Tuesday, September 04, 2007

It's all fun and games until...

someone whacks a baby in the face with a ball.

Yeah, I know it's supposed to be "until someone loses an eye," but those the frat-days version of that saying. Now that there are babies in our lives, we can apparently lose eyes left and right as long as no one is throwing balls near the baby's head!!

Husband, E and I attended a fabulous Labor Day pool party yesterday. It was, according to the evite "family friendly" and many of our friends did in fact bring their kids. It is hard to describe the idyllic nature of the party--there were hot dogs and burgers, with toasted buns, beer and sodas chilling in an ice-packed bucket, and chaise lounges draped with towels, begging to be sun-bathed in. And of course, the vast majority of our favorite people were there.

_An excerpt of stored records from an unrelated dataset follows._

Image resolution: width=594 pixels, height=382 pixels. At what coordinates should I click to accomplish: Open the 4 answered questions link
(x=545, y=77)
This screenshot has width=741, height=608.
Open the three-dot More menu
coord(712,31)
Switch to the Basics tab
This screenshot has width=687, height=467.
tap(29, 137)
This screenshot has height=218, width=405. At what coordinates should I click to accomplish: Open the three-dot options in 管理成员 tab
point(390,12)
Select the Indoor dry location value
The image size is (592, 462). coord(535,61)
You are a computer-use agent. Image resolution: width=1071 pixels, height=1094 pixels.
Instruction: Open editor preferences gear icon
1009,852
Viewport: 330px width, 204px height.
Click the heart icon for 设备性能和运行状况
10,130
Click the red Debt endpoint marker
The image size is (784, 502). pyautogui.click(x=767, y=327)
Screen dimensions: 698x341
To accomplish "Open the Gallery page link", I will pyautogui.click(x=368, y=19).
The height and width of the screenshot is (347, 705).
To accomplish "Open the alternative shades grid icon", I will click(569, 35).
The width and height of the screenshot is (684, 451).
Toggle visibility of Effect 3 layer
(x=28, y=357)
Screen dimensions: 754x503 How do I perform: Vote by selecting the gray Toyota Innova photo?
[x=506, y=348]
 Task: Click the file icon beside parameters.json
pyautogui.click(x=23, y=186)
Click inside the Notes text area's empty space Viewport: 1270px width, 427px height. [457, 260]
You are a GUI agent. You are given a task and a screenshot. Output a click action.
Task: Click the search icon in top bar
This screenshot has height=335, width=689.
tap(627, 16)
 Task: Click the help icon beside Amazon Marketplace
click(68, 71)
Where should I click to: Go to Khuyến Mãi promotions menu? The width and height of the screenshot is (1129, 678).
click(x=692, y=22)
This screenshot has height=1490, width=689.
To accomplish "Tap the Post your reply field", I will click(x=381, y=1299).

It was wonderful. During the first year of Ethan's life, we were often sort of, well, not invited to fun gatherings because our baby was so teeny and most people didn't know what to do with us. I didn't take offense and damn, I was too tired to do anything, anyway. Now it's so nice to fit back into the world we knew before, as a family.

You get the idea; the smell of charcoal, the chirping of happy birds, the laughter of people in the pool, playing catch with over-sized, water-logged hackey sacks, Ethan and I in the pool floating along in our mother/son floaty thing. Good times. Until...

SPLAT!!!!! From my left I see one of those water-bloated balls make contact with my baby's face, at full speed. It was like watching a fight scene in a movie in close-up, slow-motion, when the protagonist takes a fist to the temple--except there was no blood and sweat, just chlorinated pool water splattering everywhere.

And then the pouty lip, the red mark on the side of the face and the delayed crying (to put it mildly) that pierced all the happy noise with indignant protest. I don't know who felt worse, Ethan, me or our friend, Mark, who threw the ball.

It was my first opportunity to figure out how to respond when something like that happens. The mama-bear in me really wanted to pitch a fit and tell the men to be more careful and what the hell, there are kids in the pool, blah blah blah. But as Ethan's eye wasn't hanging from the socket or swelling shut and Mark looked almost as upset as Ethan, I did a lot of "It's okay. You didn't mean it. No big deal. He's fine," while rocking and shushing the screaming child.

Of course, he was fine. Moments later, he was back in the pool giggling at Aunt Karen's pool version of peek-a-boo. Good times.